=== RECORDED INFORMATION ===

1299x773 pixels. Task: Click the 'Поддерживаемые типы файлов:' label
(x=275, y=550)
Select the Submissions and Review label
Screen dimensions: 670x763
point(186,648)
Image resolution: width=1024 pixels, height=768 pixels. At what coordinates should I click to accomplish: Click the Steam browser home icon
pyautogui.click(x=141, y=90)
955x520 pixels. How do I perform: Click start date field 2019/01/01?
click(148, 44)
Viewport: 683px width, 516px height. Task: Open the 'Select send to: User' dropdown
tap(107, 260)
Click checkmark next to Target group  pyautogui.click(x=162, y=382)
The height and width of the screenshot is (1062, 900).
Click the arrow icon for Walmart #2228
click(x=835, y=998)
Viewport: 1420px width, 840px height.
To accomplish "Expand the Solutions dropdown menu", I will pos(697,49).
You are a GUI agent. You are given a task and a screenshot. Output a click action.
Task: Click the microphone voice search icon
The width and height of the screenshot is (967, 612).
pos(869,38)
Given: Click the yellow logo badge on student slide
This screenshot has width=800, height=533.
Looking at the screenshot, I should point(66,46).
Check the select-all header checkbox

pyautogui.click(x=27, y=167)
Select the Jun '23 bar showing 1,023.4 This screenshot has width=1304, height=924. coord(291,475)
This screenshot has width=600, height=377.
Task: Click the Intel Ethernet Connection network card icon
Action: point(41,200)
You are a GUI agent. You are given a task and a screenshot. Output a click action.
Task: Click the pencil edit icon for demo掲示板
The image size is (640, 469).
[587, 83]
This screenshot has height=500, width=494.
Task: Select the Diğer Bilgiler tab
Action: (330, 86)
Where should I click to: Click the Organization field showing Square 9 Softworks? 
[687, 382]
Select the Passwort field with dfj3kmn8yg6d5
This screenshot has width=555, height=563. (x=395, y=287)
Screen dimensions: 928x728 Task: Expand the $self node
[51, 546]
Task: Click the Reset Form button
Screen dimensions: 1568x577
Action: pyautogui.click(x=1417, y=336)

===

Retype every entry exactly.

1299x773 pixels. Task: Click the 'Поддерживаемые типы файлов:' label
(x=275, y=550)
Select the Submissions and Review label
Screen dimensions: 670x763
point(186,648)
Image resolution: width=1024 pixels, height=768 pixels. At what coordinates should I click to accomplish: Click the Steam browser home icon
pyautogui.click(x=141, y=90)
955x520 pixels. How do I perform: Click start date field 2019/01/01?
click(148, 44)
Viewport: 683px width, 516px height. Task: Open the 'Select send to: User' dropdown
tap(107, 260)
Click checkmark next to Target group  pyautogui.click(x=162, y=382)
The height and width of the screenshot is (1062, 900).
Click the arrow icon for Walmart #2228
click(x=835, y=998)
Viewport: 1420px width, 840px height.
To accomplish "Expand the Solutions dropdown menu", I will pos(697,49).
You are a GUI agent. You are given a task and a screenshot. Output a click action.
Task: Click the microphone voice search icon
The width and height of the screenshot is (967, 612).
pos(869,38)
Given: Click the yellow logo badge on student slide
This screenshot has width=800, height=533.
Looking at the screenshot, I should point(66,46).
Check the select-all header checkbox

pyautogui.click(x=27, y=167)
Select the Jun '23 bar showing 1,023.4 This screenshot has width=1304, height=924. coord(291,475)
This screenshot has width=600, height=377.
Task: Click the Intel Ethernet Connection network card icon
Action: point(41,200)
You are a GUI agent. You are given a task and a screenshot. Output a click action.
Task: Click the pencil edit icon for demo掲示板
The image size is (640, 469).
[587, 83]
This screenshot has height=500, width=494.
Task: Select the Diğer Bilgiler tab
Action: (330, 86)
Where should I click to: Click the Organization field showing Square 9 Softworks? 
[687, 382]
Select the Passwort field with dfj3kmn8yg6d5
This screenshot has width=555, height=563. (x=395, y=287)
Screen dimensions: 928x728 Task: Expand the $self node
[51, 546]
Task: Click the Reset Form button
Screen dimensions: 1568x577
Action: pyautogui.click(x=1417, y=336)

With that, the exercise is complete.